SAML Initiate Endpoint

  • Endpoint: POST /api/v1/accounts/saml/initiate/
  • Description: This endpoint initiates the SAML login flow. It takes an email address, determines if the domain has a SAML configuration, and redirects the user to the appropriate IdP login page. It is primarily designed for browser-based flows.

Testing SAML Integration

Follow these steps to test a SAML integration in a development environment.

1. Expose the Local Environment

Since the IdP needs to send requests to the local Prowler instance, it must be exposed to the internet. A tool like ngrok can be used for this purpose.

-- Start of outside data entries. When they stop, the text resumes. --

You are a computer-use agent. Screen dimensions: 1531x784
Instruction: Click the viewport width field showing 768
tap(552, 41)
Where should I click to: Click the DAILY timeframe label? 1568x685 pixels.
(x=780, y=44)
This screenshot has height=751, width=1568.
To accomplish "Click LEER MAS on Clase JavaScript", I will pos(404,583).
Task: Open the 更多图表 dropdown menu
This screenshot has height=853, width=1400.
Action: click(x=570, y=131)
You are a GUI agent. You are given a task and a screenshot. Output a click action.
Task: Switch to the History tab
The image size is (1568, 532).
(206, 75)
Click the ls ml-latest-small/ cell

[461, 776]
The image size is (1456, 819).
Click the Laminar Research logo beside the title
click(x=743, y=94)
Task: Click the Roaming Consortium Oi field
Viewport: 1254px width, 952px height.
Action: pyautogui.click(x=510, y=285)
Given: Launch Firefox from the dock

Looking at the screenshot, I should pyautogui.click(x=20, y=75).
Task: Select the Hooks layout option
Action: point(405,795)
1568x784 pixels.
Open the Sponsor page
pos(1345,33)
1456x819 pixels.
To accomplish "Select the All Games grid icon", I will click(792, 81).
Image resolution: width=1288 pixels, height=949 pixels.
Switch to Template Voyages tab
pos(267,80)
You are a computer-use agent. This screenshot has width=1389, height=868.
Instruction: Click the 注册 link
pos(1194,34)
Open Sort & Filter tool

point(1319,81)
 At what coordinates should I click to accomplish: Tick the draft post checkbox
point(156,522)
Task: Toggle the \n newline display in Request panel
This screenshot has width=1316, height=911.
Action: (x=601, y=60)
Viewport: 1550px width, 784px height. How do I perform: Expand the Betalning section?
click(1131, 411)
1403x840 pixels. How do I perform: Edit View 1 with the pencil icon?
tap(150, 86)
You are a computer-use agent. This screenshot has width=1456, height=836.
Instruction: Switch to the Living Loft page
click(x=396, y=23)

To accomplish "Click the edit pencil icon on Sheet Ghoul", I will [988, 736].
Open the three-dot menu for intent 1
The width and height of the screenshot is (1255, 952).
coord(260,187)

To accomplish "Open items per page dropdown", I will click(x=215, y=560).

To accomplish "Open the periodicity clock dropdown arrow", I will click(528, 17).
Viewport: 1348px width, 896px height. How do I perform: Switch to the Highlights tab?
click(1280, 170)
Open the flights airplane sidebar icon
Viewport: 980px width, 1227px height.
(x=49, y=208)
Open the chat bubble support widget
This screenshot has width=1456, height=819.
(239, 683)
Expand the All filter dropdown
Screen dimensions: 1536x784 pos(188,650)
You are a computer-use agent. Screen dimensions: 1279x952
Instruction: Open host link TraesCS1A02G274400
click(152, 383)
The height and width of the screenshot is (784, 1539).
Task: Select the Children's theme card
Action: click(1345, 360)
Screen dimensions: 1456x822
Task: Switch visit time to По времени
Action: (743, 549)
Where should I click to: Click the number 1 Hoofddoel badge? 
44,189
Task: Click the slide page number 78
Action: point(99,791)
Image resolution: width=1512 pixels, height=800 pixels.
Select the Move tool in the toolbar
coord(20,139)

To start ngrok, run the following command: 

ngrok http 8080
This command provides a public URL (e.g., https://<random-string>.ngrok.io) that forwards to the local server on port 8080.

2. Update DJANGO_ALLOWED_HOSTS

To allow requests from ngrok, add its URL to the DJANGO_ALLOWED_HOSTS environment variable.

DJANGO_ALLOWED_HOSTS=localhost,127.0.0.1,prowler-api,*.ngrok.io

3. Configure the IdP

When configuring the IdP for testing, use the ngrok URL for the ACS URL: https://<your-ngrok-url>/api/v1/accounts/saml/<YOUR_DOMAIN>/acs/

4. Configure Prowler via API

To create a SAML configuration for testing, use curl. Replace placeholders with actual data.

curl --location 'http://localhost:8080/api/v1/saml-config' \
--header 'Content-Type: application/vnd.api+json' \
--header 'Accept: application/vnd.api+json' \
--header 'Authorization: Bearer <YOUR_API_TOKEN>' \
--data '{
  "data": {
    "type": "saml-configurations",
    "attributes": {
      "email_domain": "yourdomain.com",
      "metadata_xml": "<PASTE_YOUR_IDP_METADATA_XML_HERE>"
    }
  }
}'

5. Initiate Login Flow

To test the end-to-end flow, construct the login URL and open it in a browser. This starts the IdP-initiated login flow.

https://<your-ngrok-url>/api/v1/accounts/saml/<YOUR_DOMAIN>/login/

If successful, the user will be redirected back to the Prowler application with a valid session.